§ Input for this task
--------------------

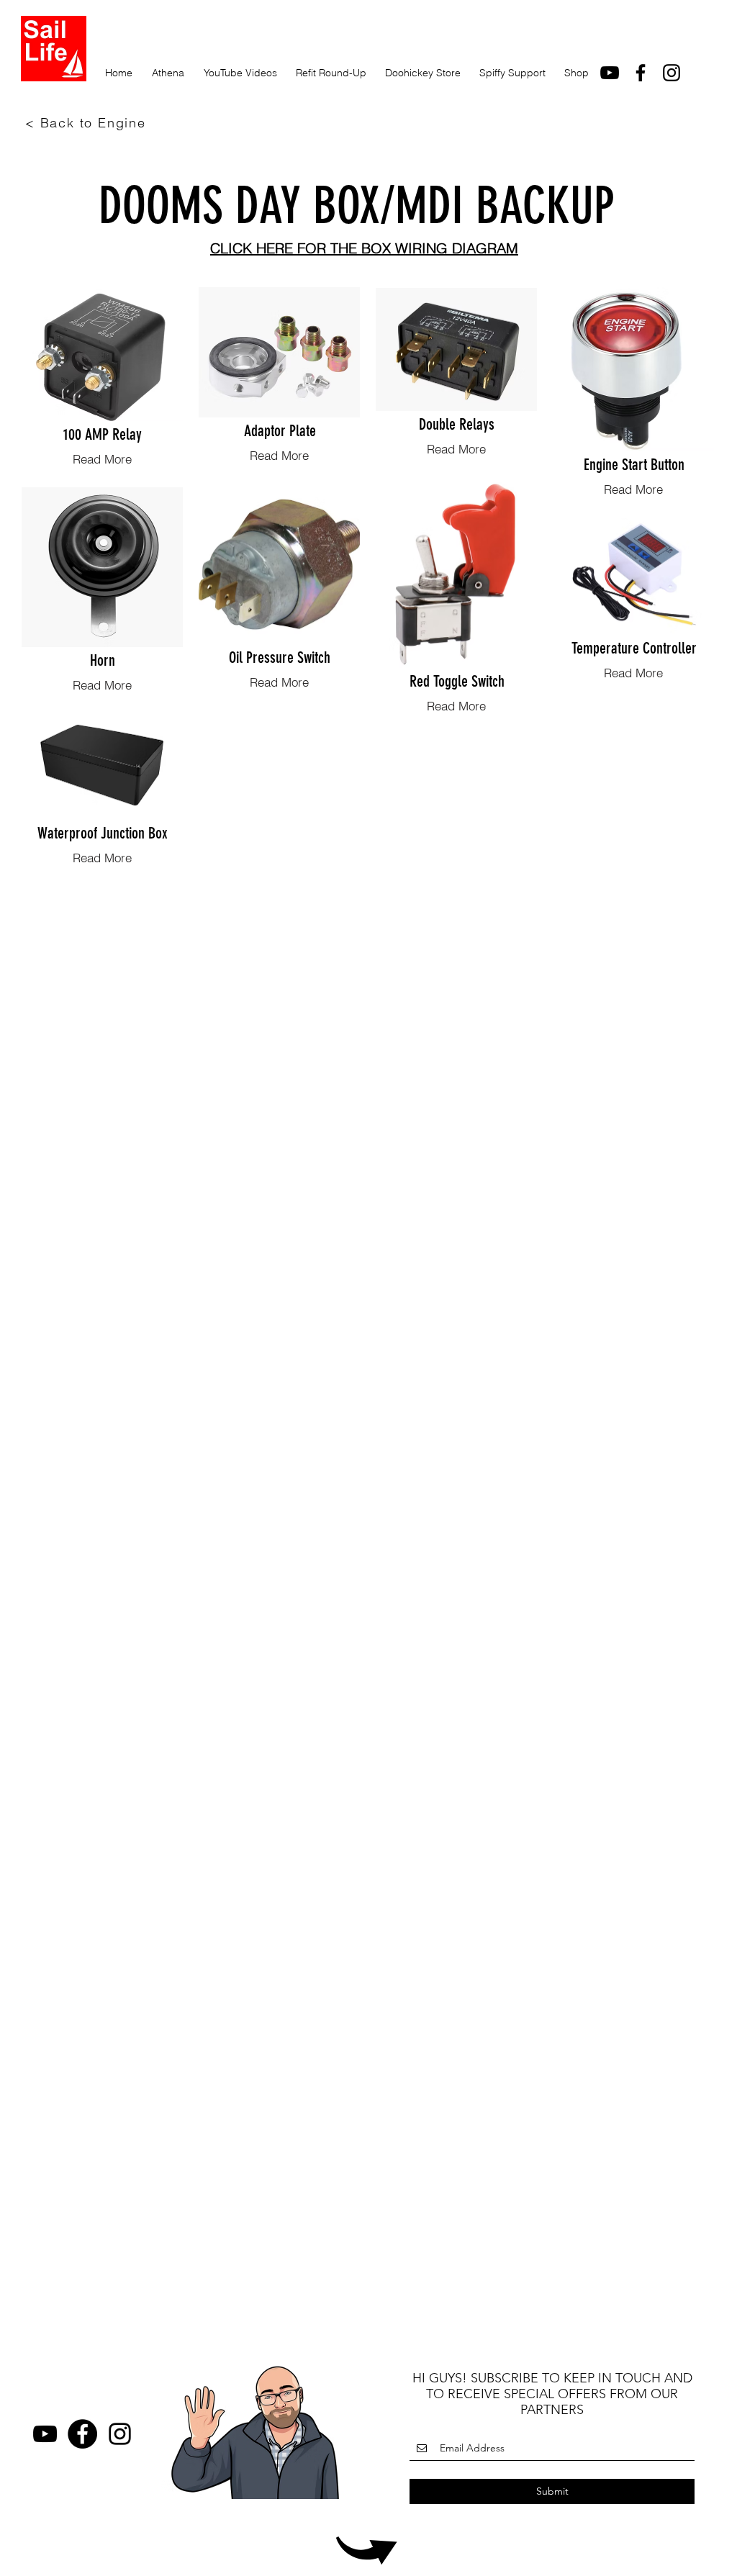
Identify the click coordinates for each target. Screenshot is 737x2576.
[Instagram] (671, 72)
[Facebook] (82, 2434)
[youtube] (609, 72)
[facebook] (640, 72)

--------------------

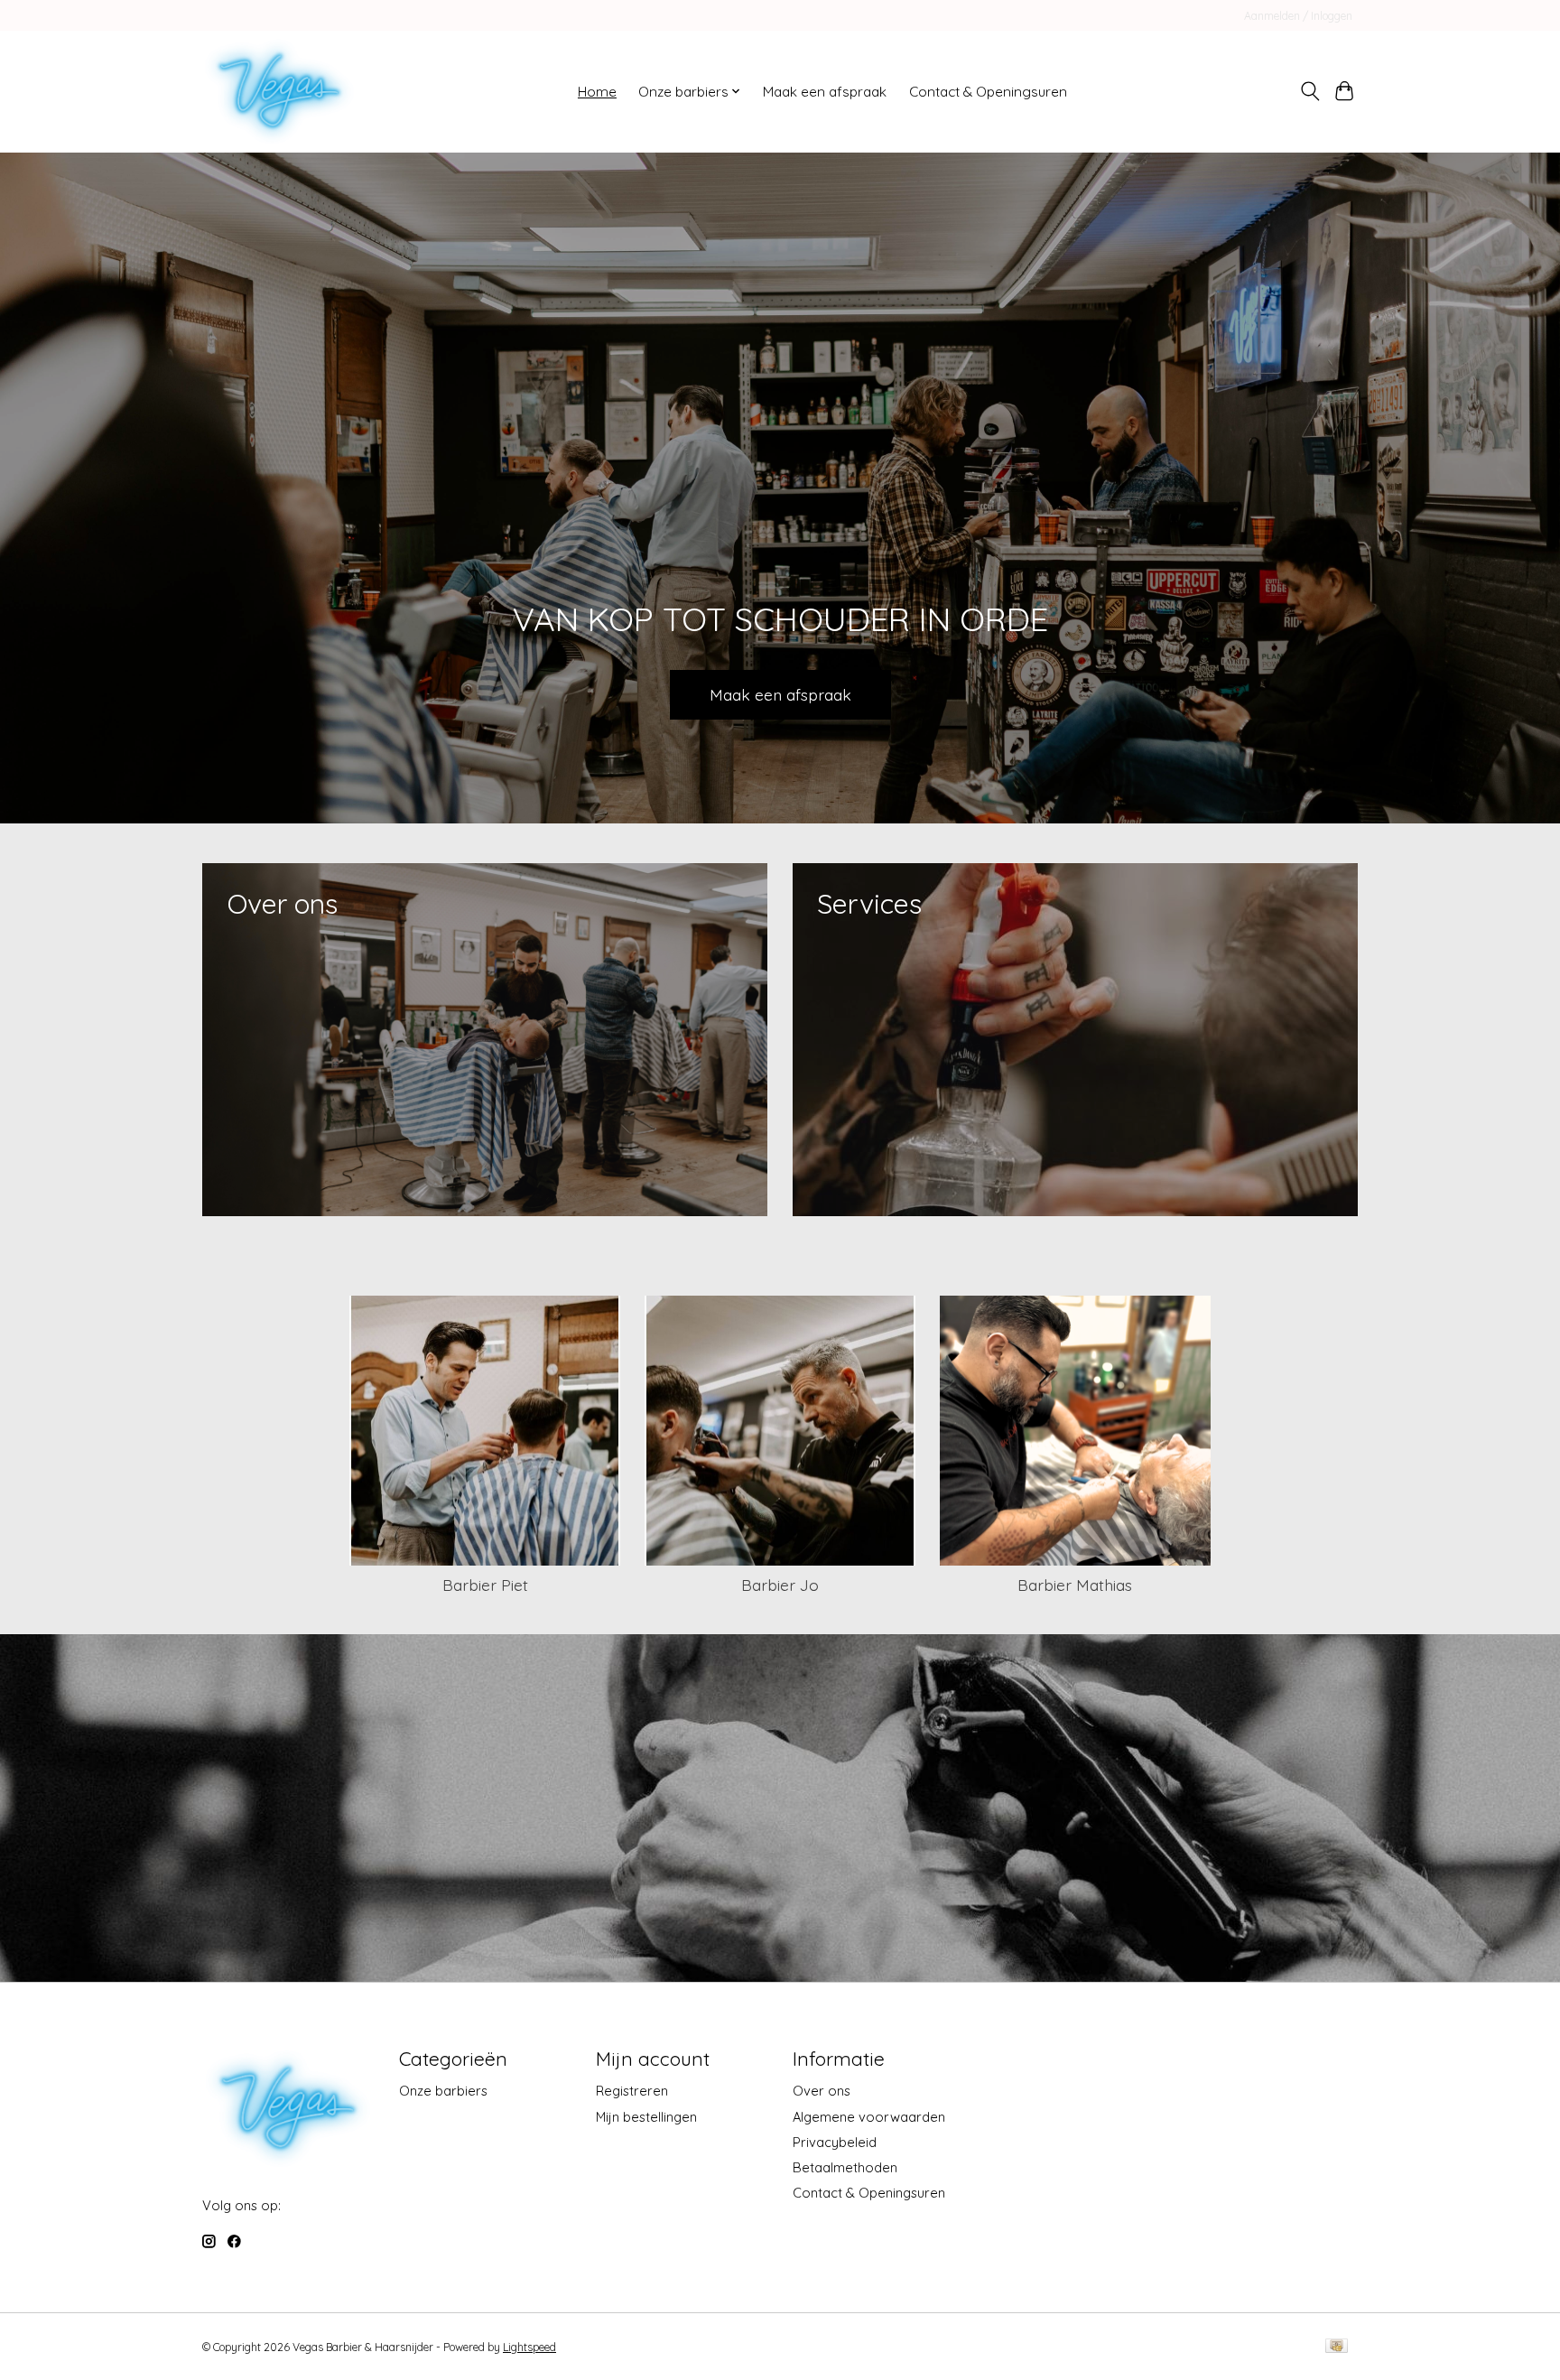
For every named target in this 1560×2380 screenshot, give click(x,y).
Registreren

--------------------

§ Exercise description
Show each line of the records above containing "click".

§ Expected output
Identify the click coordinates for each target. Screenshot is 737x2576.
For every named target in this 1560×2380 screenshot, give click(x,y).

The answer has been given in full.